But of course that "much bigger" pack is about the same size as the one
we get from doing multi-pack reuse. Which is not surprising, because
both are avoiding looking for new deltas (and the packs after the
preferred one probably have mediocre deltas).

So I do actually think that disabling pack.window gives you a
similar-ish tradeoff to expanding the pack-reuse code (~6s down to ~1s,
and a 36% embiggening of the resulting pack size).

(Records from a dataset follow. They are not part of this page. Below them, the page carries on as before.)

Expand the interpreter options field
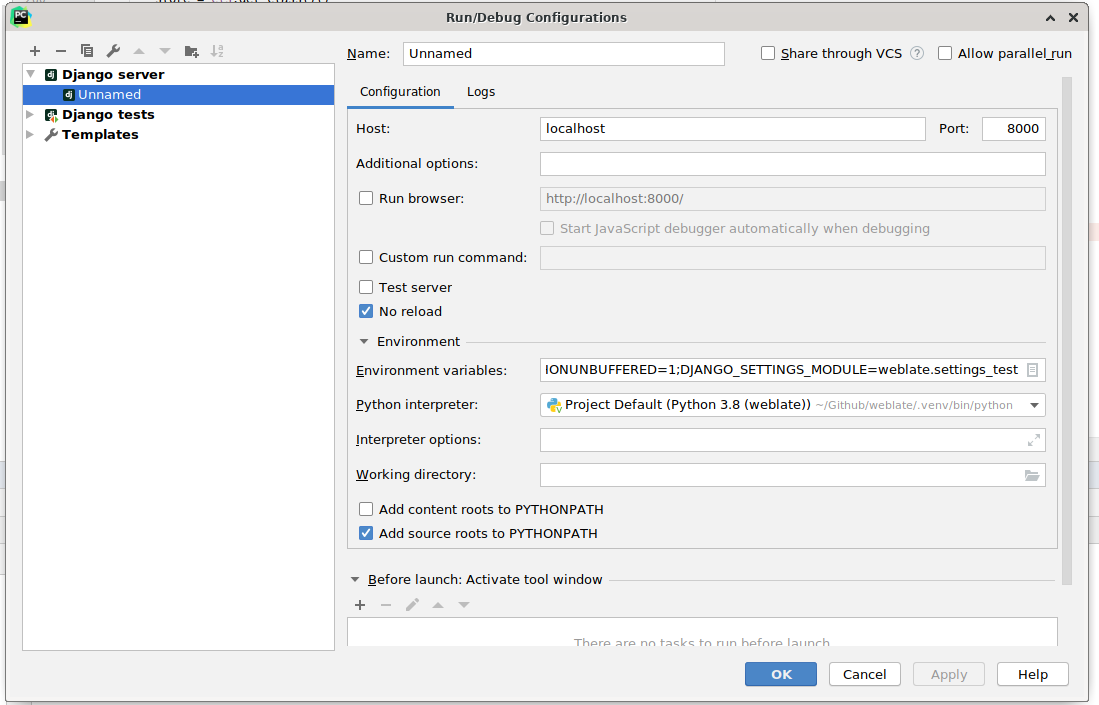Viewport: 1099px width, 705px height. 1032,440
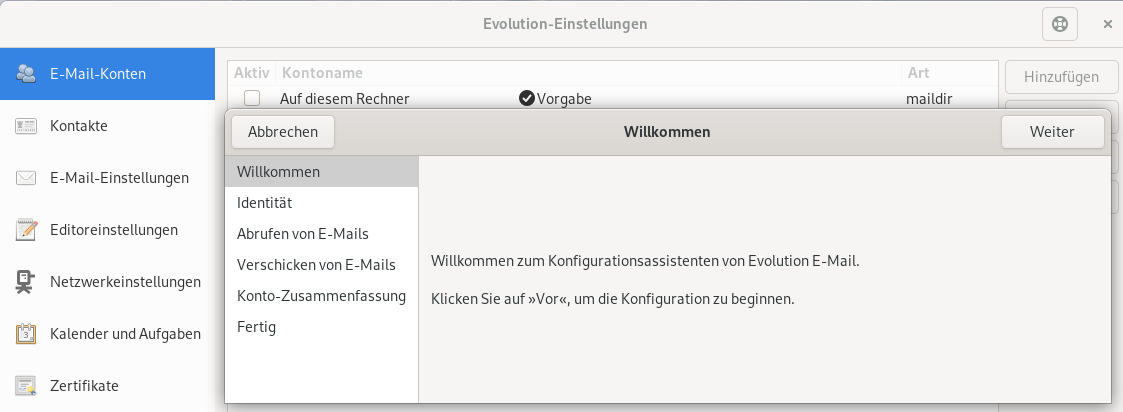Click the E-Mail-Konten people icon
Viewport: 1123px width, 412px height.
click(x=26, y=74)
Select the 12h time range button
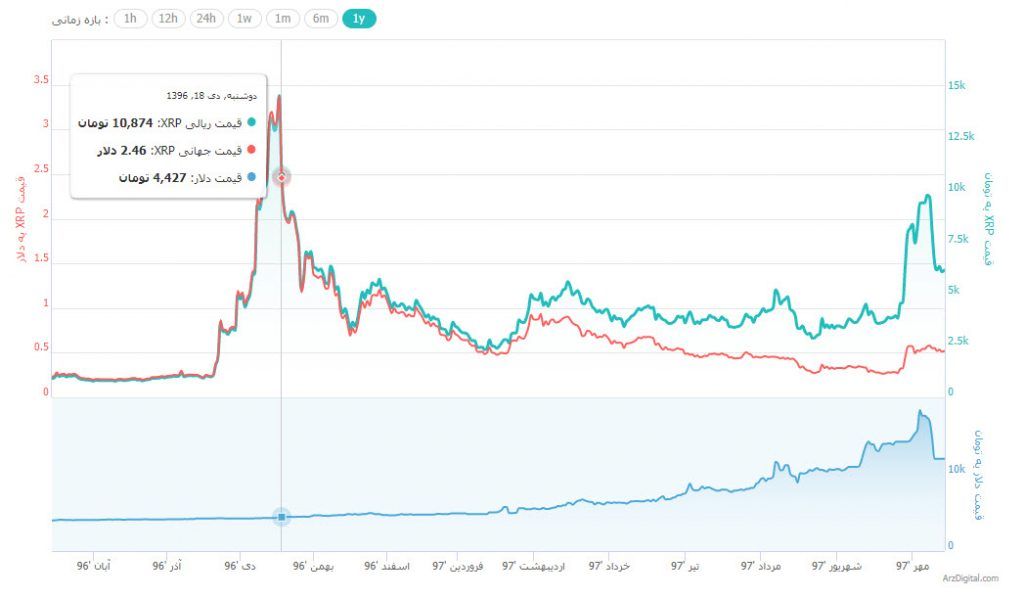This screenshot has height=599, width=1024. (x=168, y=18)
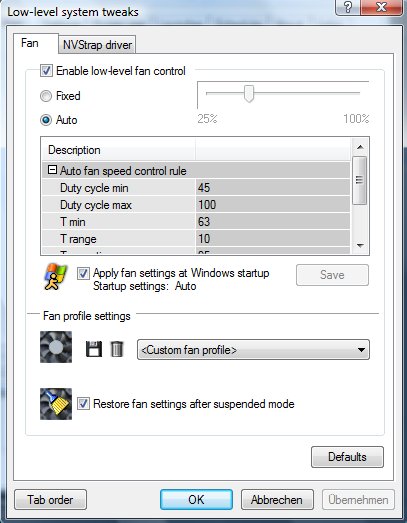Open the Custom fan profile dropdown
The height and width of the screenshot is (523, 407).
point(253,350)
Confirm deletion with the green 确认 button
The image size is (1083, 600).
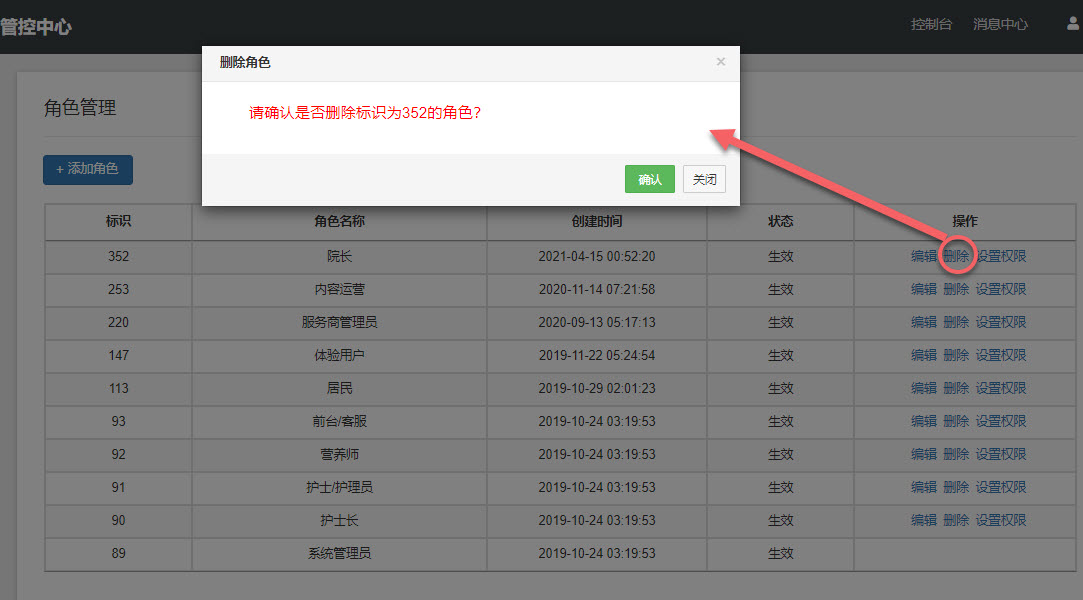point(650,179)
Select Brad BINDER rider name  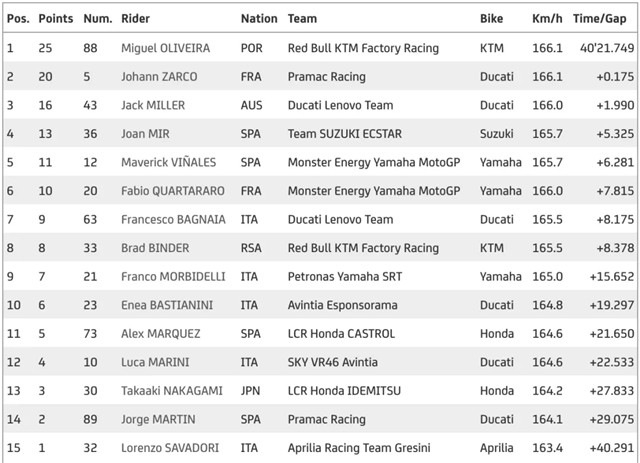pos(155,248)
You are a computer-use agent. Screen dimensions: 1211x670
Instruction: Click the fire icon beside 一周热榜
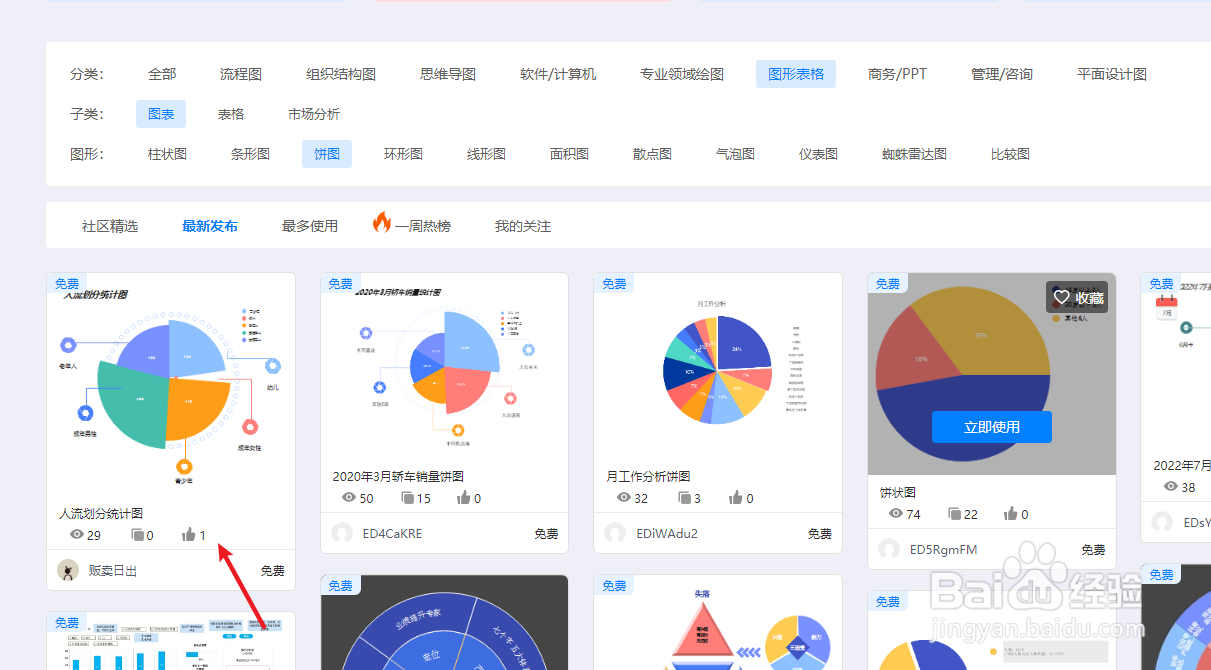click(x=384, y=225)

Which implies that one option is to scrap your entire series and just
set pack.window. Basically comparing multi/10 (your patches) to single/0
(a hypothetical config option), which have similar run-times and pack
sizes.

But that's not quite the whole story. There is still a CPU improvement
in your series (1.2s vs 1.0s, a 20% speedup). And as I'd expect, a
memory improvement from avoiding the extra book-keeping (almost 10%):

>     Benchmark 1: single-pack reuse, pack.window=0
>     354.224 MB (max RSS)
>     Benchmark 4: multi-pack reuse, pack.window=10
>     328.786 MB (max RSS)

So while it's a lot less code to just set the window size, I do think
those improvements are worth it. And really, it's the same tradeoff we
make for the single-pack case (i.e., one could argue that we
could/should rip out the verbatim-reuse code entirely in favor of just
tweaking the window size).

> It's pretty close between multi-pack reuse with a window size of 0 and
> a window size of 10. If you want to optimize for pack size, you could
> trade a ~4% reduction in pack size for a ~1% increase in peak memory
> usage.

I think if you want to optimize for pack size, you should consider
repacking all-into-one to get better on-disk deltas. ;) I know that's
easier said than done when the I/O costs are significant. I do wonder if
storing thin packs on disk would let us more cheaply reach a state that
could serve optimal-ish packs without spending CPU computing bespoke
deltas for each client. But that's a much larger topic.

-Peff